— BEGIN —

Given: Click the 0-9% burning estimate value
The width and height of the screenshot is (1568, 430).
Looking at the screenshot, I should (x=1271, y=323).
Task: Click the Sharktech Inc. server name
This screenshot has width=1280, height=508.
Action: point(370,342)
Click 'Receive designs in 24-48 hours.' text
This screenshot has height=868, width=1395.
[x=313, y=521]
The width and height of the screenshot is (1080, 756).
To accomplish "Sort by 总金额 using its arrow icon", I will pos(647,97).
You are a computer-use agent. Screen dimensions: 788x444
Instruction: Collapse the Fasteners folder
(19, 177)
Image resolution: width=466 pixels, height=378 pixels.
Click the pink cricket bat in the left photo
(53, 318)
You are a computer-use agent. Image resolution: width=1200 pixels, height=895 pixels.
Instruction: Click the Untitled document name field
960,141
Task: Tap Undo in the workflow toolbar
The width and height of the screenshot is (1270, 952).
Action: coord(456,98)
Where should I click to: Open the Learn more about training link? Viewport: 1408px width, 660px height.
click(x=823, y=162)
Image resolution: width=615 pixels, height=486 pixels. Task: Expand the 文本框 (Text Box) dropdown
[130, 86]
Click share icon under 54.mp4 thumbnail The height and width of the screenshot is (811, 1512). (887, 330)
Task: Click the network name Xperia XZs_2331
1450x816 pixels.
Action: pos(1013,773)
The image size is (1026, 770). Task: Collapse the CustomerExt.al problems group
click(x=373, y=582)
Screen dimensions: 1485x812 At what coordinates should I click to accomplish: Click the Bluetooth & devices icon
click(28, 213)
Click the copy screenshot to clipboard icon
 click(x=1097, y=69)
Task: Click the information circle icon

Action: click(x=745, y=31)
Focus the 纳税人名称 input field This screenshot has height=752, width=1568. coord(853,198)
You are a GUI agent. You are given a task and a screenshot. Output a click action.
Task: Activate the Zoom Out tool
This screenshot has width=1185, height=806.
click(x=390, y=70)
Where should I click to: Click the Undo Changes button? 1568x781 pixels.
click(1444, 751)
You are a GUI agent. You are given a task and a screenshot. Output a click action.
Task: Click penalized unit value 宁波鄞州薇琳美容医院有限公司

— END —

Rewrite the listing above, replacing every occurrence of "Instruction" with "Command" and leaving everything else unchanged.

Output of the exercise ::
Given: Click the 0-9% burning estimate value
The width and height of the screenshot is (1568, 430).
Looking at the screenshot, I should (x=1271, y=323).
Task: Click the Sharktech Inc. server name
This screenshot has width=1280, height=508.
Action: point(370,342)
Click 'Receive designs in 24-48 hours.' text
This screenshot has height=868, width=1395.
[x=313, y=521]
The width and height of the screenshot is (1080, 756).
To accomplish "Sort by 总金额 using its arrow icon", I will pos(647,97).
You are a computer-use agent. Screen dimensions: 788x444
Command: Collapse the Fasteners folder
(19, 177)
Image resolution: width=466 pixels, height=378 pixels.
Click the pink cricket bat in the left photo
(53, 318)
You are a computer-use agent. Image resolution: width=1200 pixels, height=895 pixels.
Command: Click the Untitled document name field
960,141
Task: Tap Undo in the workflow toolbar
The width and height of the screenshot is (1270, 952).
Action: coord(456,98)
Where should I click to: Open the Learn more about training link? Viewport: 1408px width, 660px height.
click(x=823, y=162)
Image resolution: width=615 pixels, height=486 pixels. Task: Expand the 文本框 (Text Box) dropdown
[130, 86]
Click share icon under 54.mp4 thumbnail The height and width of the screenshot is (811, 1512). (887, 330)
Task: Click the network name Xperia XZs_2331
1450x816 pixels.
Action: pos(1013,773)
The image size is (1026, 770). Task: Collapse the CustomerExt.al problems group
click(x=373, y=582)
Screen dimensions: 1485x812 At what coordinates should I click to accomplish: Click the Bluetooth & devices icon
click(28, 213)
Click the copy screenshot to clipboard icon
 click(x=1097, y=69)
Task: Click the information circle icon

Action: click(x=745, y=31)
Focus the 纳税人名称 input field This screenshot has height=752, width=1568. coord(853,198)
You are a GUI agent. You are given a task and a screenshot. Output a click action.
Task: Activate the Zoom Out tool
This screenshot has width=1185, height=806.
click(x=390, y=70)
Where should I click to: Click the Undo Changes button? 1568x781 pixels.
click(1444, 751)
You are a GUI agent. You are given a task and a screenshot. Output a click action.
Task: Click penalized unit value 宁波鄞州薇琳美容医院有限公司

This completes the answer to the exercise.